PROVIDED ENTRIES -
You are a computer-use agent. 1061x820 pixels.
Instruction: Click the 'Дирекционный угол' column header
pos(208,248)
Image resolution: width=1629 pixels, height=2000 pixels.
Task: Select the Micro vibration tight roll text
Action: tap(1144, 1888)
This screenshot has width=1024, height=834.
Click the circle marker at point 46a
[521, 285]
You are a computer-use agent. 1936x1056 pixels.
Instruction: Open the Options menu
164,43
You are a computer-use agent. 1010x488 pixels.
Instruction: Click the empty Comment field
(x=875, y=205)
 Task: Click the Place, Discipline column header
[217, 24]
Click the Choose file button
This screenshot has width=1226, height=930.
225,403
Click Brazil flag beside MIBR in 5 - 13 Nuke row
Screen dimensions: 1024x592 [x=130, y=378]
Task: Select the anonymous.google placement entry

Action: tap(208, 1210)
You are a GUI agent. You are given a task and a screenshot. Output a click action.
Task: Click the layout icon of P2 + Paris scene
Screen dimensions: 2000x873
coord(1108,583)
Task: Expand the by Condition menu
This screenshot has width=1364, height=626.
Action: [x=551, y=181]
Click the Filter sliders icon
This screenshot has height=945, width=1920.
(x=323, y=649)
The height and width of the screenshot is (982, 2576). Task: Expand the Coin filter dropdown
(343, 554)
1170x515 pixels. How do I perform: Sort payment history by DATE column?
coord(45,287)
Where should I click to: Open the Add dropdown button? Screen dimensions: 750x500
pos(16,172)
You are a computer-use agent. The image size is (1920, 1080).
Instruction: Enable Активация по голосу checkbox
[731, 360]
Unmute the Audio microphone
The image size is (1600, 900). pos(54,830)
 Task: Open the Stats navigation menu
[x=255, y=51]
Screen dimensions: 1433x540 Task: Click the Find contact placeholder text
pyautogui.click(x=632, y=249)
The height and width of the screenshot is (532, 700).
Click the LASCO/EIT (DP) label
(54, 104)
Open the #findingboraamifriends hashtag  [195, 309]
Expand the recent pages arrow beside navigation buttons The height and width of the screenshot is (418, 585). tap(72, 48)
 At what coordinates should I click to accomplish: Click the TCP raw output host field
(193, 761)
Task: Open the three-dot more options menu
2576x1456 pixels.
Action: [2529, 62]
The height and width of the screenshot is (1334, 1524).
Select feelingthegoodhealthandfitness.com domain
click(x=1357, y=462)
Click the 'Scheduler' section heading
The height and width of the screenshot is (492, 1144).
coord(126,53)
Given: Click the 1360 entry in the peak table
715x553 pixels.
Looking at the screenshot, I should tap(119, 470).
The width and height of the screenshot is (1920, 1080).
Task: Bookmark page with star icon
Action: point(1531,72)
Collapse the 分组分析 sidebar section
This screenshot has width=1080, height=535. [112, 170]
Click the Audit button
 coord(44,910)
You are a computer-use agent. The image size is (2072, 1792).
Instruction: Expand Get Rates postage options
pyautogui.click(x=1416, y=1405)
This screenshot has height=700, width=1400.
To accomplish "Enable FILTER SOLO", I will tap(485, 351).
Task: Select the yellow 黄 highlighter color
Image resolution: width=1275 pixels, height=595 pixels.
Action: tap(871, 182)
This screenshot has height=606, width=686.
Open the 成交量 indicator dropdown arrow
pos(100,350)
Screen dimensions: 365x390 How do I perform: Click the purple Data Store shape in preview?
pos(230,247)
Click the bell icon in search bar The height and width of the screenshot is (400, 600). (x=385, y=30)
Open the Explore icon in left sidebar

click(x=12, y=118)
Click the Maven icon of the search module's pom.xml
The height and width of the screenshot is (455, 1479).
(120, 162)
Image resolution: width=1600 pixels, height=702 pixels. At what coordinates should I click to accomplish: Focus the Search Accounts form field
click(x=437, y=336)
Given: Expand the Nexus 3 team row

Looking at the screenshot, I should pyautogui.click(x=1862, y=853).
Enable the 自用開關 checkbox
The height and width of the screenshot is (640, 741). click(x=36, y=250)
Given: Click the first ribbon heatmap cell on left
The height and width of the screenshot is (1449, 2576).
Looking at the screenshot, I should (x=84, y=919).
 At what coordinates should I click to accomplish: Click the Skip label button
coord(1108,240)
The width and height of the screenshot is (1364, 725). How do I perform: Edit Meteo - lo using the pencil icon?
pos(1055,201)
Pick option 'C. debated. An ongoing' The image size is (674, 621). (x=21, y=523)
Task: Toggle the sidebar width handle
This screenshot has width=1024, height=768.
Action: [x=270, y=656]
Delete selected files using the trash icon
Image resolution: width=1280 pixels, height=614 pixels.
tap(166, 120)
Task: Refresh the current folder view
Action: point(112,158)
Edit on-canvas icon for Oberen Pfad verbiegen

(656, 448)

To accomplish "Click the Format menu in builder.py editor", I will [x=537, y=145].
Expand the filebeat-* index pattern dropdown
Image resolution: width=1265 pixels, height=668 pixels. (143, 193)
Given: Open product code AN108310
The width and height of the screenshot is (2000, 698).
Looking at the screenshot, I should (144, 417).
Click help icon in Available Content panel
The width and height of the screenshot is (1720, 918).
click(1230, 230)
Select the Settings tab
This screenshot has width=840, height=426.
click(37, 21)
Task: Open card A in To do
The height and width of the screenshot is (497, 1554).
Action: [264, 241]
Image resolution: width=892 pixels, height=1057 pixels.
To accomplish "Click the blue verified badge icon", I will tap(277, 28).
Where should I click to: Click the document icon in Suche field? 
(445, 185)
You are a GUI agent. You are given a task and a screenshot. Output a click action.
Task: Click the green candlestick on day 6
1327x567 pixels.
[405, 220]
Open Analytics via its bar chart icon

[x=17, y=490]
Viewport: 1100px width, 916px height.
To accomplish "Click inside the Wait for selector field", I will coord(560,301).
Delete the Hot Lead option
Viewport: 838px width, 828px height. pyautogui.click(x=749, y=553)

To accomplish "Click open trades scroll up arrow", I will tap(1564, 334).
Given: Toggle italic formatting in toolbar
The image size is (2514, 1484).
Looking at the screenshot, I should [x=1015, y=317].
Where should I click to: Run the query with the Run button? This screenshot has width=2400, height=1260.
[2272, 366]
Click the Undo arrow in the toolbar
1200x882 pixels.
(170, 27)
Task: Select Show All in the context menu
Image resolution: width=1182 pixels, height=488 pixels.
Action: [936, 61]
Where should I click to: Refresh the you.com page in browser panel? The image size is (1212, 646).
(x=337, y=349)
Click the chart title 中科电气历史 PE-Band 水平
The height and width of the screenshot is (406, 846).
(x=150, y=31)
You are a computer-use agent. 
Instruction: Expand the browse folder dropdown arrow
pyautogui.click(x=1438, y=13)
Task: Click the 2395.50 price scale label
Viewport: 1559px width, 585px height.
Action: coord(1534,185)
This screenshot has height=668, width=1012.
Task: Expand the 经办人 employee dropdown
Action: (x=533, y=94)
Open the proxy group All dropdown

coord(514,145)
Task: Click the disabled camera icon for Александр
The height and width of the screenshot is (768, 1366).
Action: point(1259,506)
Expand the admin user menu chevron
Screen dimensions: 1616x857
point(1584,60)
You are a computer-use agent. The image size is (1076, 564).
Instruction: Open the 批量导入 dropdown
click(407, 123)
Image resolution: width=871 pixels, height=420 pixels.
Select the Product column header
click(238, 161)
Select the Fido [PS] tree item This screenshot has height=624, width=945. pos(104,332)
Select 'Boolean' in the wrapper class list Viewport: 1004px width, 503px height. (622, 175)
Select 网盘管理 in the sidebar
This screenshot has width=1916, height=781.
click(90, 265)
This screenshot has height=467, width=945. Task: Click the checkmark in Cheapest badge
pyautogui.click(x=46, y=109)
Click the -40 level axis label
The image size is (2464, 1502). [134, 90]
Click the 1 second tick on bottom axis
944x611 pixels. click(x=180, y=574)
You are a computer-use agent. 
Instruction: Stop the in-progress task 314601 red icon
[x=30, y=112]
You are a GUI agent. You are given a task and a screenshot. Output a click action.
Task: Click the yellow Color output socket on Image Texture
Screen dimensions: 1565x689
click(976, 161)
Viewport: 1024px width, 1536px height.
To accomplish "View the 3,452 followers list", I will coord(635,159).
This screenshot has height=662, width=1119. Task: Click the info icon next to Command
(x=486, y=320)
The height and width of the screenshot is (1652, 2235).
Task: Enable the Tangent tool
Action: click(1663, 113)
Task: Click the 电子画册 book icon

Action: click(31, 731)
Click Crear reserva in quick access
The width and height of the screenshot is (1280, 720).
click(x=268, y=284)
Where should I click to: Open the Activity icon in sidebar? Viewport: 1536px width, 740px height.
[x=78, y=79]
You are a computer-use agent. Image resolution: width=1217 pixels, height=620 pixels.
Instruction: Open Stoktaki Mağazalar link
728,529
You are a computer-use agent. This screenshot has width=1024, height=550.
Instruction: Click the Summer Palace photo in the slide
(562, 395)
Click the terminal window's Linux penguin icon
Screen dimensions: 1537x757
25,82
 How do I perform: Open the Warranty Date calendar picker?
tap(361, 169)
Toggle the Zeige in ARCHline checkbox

AIM - Can you repeat the data above word for word, from its very first line up to and including the line that contains "Screen dimensions: 1024x592 [x=130, y=378]"?

WORKED SOLUTION -
You are a computer-use agent. 1061x820 pixels.
Instruction: Click the 'Дирекционный угол' column header
pos(208,248)
Image resolution: width=1629 pixels, height=2000 pixels.
Task: Select the Micro vibration tight roll text
Action: tap(1144, 1888)
This screenshot has width=1024, height=834.
Click the circle marker at point 46a
[521, 285]
You are a computer-use agent. 1936x1056 pixels.
Instruction: Open the Options menu
164,43
You are a computer-use agent. 1010x488 pixels.
Instruction: Click the empty Comment field
(x=875, y=205)
 Task: Click the Place, Discipline column header
[217, 24]
Click the Choose file button
This screenshot has width=1226, height=930.
225,403
Click Brazil flag beside MIBR in 5 - 13 Nuke row
Screen dimensions: 1024x592 [x=130, y=378]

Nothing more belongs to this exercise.